Veremos el texto de Mateo 20,1-16 con ojos y corazón campesino. Nos interesa entrar en el texto con los menos prejuicios posibles; se trata de leerlo desde nuestra realidad campesina para descubrir qué realidad campesina hay detrás de ese texto.
Algunas claves importantes para descubrir (por parejas) el corazón de la parábola (Nota: excluir de la búsqueda el v.1 y el v.16 que hablan del Reino y de “los últimos”, centrándonos en el relato campesino que está en el centro del texto).
Personajes: Propietario de la Viña, trabajadores campesinos jornaleros, administrador. Por tanto hay una gran propiedad, ya el propietario no es campesino).
Situaciones: los campesinos no tienen ni trabajo ni tierra, sin futuro ni propiedad.
Desde nuestra experiencia de campesinos y campesinas y desde el lado de los trabajadores (no desde el propietario), vemos que ilumina lo duro que es ser campesino sin tierra al lado de un gran propietario.
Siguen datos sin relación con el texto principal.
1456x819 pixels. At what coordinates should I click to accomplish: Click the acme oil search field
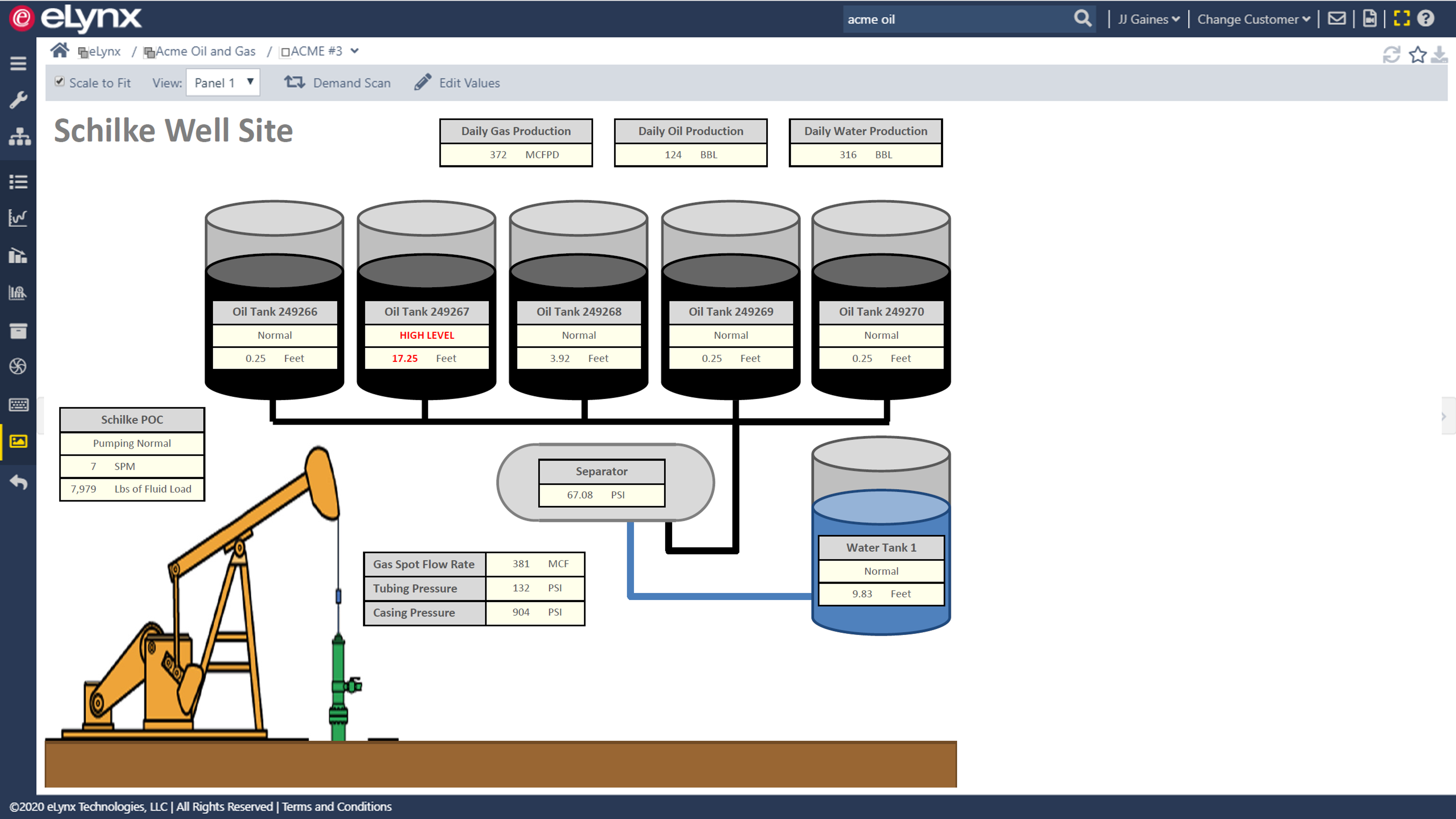point(955,19)
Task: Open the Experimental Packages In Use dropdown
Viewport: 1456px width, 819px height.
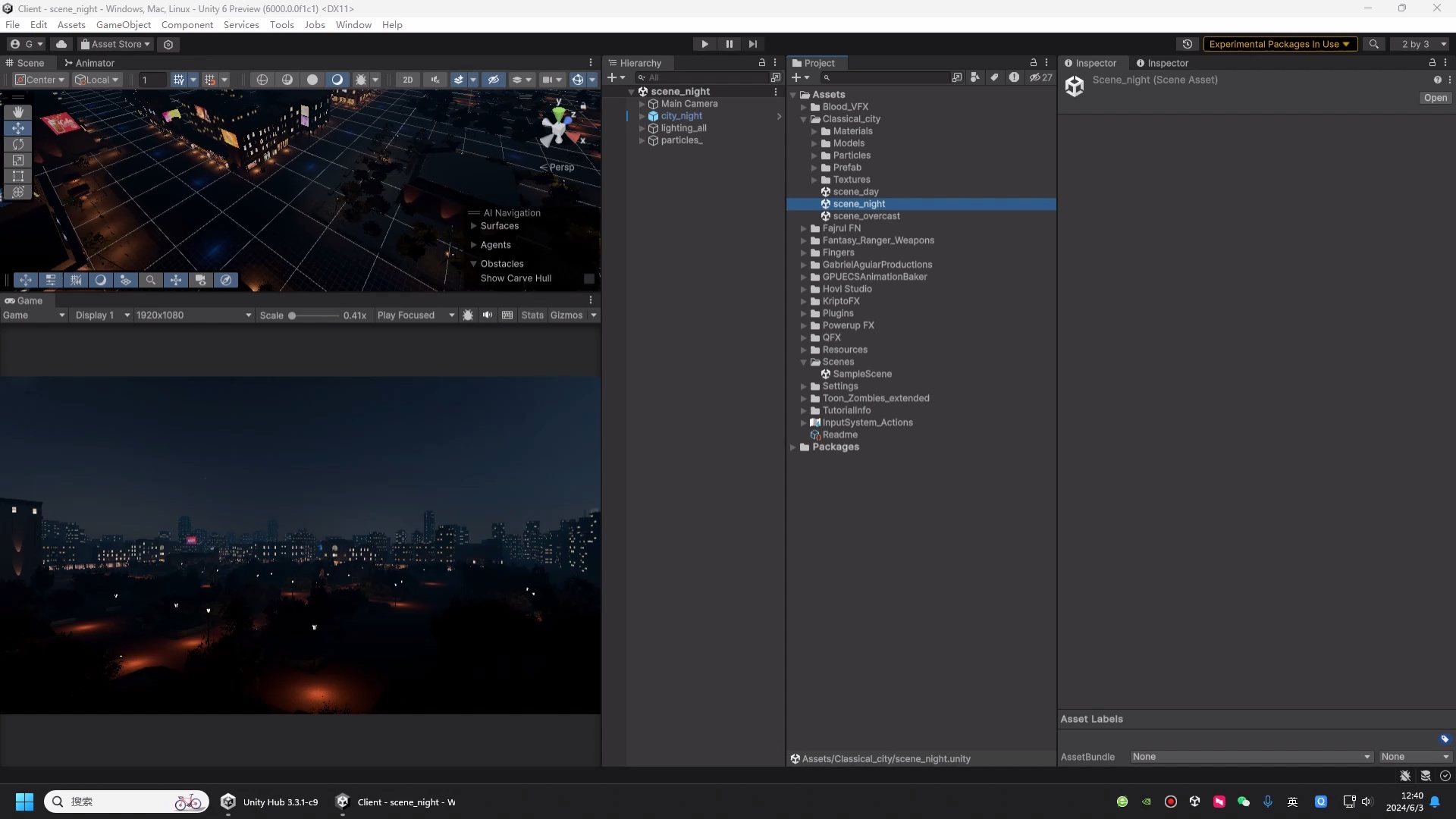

Se ve también la división que tenemos entre los mismos campesinos que muchas veces no nos alegramos de que el otro campesino tenga más; hay pues, ausencia de solidaridad entre los mismos jornaleros. Se perdió la alegría de tener el jornal ganado.
Podría también verse que el propietario estaba interesado en mantener a los trabajadores dependiendo de él y para tenerlos atados a su viña les paga “lo justo”.
El Patrón muestra prepotencia: «¿qué hacen aquí perdiendo el tiempo?».
Este texto hay que engancharlo con toda la teología de la tierra en el A.T.: Dios es el propietario de la tierra y nosotros somos simplemente administradores.
Por
otra parte, en el N.T., los campesinos bajo el Imperio Romano están en una
situación similar a la de los egipcios en el A.T. (Gn. 47,13-26).
El pueblo ahora está disperso y sin tierra.
Es un pueblo campesino-jornalero necesitado de trabajo y tierra.
Podemos recordar la pregunta que está en el texto: «¿Te estoy haciendo alguna injusticia?» En el tema del salario no hay discusión porque está pagando lo justo, pero ¿es justo que el campesino tenga que ser asalariado?. Aquí el problema es de la propiedad y de la tierra… he aquí el reclamo de los campesinos a quienes se quiere mantener contentos para que no reclamen.
La pregunta es qué hacen tantos campesinos en la plaza sin tierra y qué hacen los campesinos cuando ven una finca cercada de un solo dueño… ¿qué sentimos?: impotencia, desesperación, indignación… Esto nos lleva a mirar y revisar las distintas políticas económicas que nos llevan a un proceso de pérdida de la propiedad de la tierra a la que muchas veces le hacemos el juego por miedo o por indiferencia o por división y egoísmo entre nosotros mismos.
Así la parábola desde esta perspectiva nos ilumina distinto y a través de ella entendemos lo que hacen algunos con las grandes extensiones de tierra.
Jesús pone esta parábola desde la realidad que vive el campesino: no hay Reino (vida) cuando falta el trabajo y la comida.
Desde la hermenéutica campesina leemos estos textos en clave de tierra y de campesinado y así encontramos muchos textos que nos revelan una situación grave en la época de Jesús: un pueblo que no tiene tierra. Hoy en muchos lugares se hacen ciertas reformas agrarias que dan la propiedad pero que a la vez la quitan. Desde ahí Jesús está haciendo una denuncia al sistema romano que aplica la misma política de José en el Génesis: quitar la tierra a los campesinos. El Reino de Dios está mediatizado por la tenencia de la tierra con semillas para comer y para vivir. El Reino se da en la tierra y con tierra…!! La propuesta de Jesús es esperanzadora y nos anima a mantener la propiedad de la tierra que hemos de cuidar para la Vida.